Hybrid Unified Analysis of Hierarchical Scattering

Modern scattering facilities can produce data over 10-orders of size enabling, for the first time, understanding of hierarchical assembly and offering structural and thermodynamic metrics correlated with important properties and growth processes. For disordered, polydisperse hierarchical materials such as carbon black, silica, synthetic polymers, and pigments the Unified Scattering Function has been widely used [1,2]. Construction of hierarchical materials from narrow-distribution structures such as spherical, lamellar, and cylindrical primary particles and micelles/vesicles can be described using a hybrid approach where the primary (and secondary) structural level(s) is (are) described by conventional, structural functions, while the hierarchical assembly at larger scales can be modeled using Unified structural levels linked by a calculation of the primary radius of gyration.
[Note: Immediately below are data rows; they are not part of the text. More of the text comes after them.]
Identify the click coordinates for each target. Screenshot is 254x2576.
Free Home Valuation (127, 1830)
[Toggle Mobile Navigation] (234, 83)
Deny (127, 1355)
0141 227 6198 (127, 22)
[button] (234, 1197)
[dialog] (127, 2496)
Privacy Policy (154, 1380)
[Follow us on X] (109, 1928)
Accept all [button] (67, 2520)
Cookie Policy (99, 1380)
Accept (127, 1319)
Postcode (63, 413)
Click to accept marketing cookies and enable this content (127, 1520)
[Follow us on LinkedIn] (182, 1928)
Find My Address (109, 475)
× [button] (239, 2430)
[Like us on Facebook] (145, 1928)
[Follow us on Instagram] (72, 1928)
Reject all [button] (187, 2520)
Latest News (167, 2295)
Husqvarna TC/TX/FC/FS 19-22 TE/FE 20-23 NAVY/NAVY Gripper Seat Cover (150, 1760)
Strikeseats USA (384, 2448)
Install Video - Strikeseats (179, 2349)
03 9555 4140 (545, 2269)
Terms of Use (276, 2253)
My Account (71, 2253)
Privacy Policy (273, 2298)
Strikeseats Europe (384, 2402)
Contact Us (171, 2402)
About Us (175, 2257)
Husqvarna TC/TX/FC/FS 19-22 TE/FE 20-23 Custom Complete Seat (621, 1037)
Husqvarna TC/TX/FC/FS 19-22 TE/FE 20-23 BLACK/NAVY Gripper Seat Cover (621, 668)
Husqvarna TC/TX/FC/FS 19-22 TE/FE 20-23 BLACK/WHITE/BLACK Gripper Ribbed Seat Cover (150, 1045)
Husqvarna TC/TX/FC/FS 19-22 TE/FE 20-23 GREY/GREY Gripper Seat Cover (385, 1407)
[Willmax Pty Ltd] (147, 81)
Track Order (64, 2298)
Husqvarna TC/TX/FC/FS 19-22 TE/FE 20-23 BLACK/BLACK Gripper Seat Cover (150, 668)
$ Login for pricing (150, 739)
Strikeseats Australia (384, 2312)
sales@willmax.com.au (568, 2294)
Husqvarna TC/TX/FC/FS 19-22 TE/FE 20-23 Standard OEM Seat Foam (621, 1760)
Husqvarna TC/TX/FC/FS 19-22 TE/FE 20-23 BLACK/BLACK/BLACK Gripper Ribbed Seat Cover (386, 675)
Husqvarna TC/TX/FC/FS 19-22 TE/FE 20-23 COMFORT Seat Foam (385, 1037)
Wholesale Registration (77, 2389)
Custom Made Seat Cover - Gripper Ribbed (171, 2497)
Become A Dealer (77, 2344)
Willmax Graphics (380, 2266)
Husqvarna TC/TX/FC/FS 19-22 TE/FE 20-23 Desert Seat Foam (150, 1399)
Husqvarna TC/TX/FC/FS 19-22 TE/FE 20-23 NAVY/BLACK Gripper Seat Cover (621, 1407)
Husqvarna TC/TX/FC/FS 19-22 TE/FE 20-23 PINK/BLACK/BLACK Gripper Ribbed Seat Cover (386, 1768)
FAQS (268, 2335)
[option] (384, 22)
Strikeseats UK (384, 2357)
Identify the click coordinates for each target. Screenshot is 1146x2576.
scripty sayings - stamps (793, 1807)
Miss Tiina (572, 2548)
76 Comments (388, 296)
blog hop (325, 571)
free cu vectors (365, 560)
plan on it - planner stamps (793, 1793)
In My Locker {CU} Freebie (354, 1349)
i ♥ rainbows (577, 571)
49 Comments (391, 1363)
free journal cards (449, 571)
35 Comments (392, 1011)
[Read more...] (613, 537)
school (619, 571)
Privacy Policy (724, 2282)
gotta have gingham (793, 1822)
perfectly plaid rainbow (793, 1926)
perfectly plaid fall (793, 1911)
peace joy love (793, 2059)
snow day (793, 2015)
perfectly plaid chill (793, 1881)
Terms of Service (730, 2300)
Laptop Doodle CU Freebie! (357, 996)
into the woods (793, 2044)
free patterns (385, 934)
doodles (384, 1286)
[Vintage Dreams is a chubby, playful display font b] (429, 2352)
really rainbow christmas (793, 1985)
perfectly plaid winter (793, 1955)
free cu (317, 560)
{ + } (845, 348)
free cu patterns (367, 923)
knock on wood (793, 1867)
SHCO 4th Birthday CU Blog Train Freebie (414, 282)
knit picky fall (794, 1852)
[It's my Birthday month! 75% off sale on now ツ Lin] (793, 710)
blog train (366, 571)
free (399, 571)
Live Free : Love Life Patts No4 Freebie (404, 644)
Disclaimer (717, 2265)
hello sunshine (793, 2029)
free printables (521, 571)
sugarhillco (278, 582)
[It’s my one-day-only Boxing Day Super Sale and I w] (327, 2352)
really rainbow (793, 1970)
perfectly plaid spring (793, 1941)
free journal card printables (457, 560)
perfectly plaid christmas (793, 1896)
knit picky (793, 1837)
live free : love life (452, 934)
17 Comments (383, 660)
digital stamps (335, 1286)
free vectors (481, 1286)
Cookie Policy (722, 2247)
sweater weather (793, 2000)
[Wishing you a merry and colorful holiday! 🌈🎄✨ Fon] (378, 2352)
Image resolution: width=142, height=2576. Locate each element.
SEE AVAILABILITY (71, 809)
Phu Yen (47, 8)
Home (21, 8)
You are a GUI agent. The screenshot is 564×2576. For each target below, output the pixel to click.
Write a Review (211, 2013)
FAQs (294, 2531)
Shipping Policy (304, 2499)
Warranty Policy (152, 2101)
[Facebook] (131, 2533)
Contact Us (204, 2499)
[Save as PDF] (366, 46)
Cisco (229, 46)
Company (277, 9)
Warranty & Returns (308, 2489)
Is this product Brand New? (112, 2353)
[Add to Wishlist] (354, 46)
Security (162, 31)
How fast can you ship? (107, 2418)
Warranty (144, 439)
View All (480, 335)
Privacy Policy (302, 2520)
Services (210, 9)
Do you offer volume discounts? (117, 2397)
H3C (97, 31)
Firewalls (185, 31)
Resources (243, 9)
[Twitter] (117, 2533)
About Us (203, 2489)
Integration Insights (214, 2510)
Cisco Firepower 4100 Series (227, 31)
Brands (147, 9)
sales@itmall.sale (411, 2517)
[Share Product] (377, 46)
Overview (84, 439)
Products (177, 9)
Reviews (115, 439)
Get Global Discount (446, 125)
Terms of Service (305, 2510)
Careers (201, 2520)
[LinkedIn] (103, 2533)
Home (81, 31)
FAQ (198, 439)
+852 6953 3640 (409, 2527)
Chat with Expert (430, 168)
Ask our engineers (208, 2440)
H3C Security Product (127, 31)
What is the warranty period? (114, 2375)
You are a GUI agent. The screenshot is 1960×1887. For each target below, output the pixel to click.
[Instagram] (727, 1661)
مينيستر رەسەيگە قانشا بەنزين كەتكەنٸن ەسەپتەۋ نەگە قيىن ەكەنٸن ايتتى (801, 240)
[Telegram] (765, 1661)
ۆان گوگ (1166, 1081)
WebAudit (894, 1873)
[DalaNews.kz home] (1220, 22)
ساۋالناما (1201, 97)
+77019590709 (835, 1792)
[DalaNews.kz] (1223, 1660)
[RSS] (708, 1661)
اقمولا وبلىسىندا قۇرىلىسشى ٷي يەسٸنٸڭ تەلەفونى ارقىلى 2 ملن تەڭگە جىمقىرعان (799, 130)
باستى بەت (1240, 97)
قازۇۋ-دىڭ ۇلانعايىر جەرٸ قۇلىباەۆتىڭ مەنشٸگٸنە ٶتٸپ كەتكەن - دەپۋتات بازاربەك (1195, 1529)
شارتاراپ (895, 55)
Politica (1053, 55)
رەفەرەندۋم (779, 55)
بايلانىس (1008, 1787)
Examples are shown for worm-like micelles [3], polydisperse spherical aggregates [4], and polymeric lamellar crystal assemblies [5], accessing the dimensionality, branch number, length, degree of dispersion, network percoloation, width of lamellae and thermodynamic compatibility.



1) Beaucage G J. Appl. Cryst. 28 717-728 (1995).

2) Beaucage G PRE 70 031401 (2004).

3) Vogtt K,Beaucage G, Jiang HQ Langmuir 31 8228-8234 (2015).

4) Manning J, Brambila C, Rishi K, Beaucage G, Davies G-L, Patwardhan S, submitted ACS Sus. Chem. Eng.(2023).

5) Camara M, Rishi K, Beaucage G, Sukumaran SK Polymer 237 124281 (2021).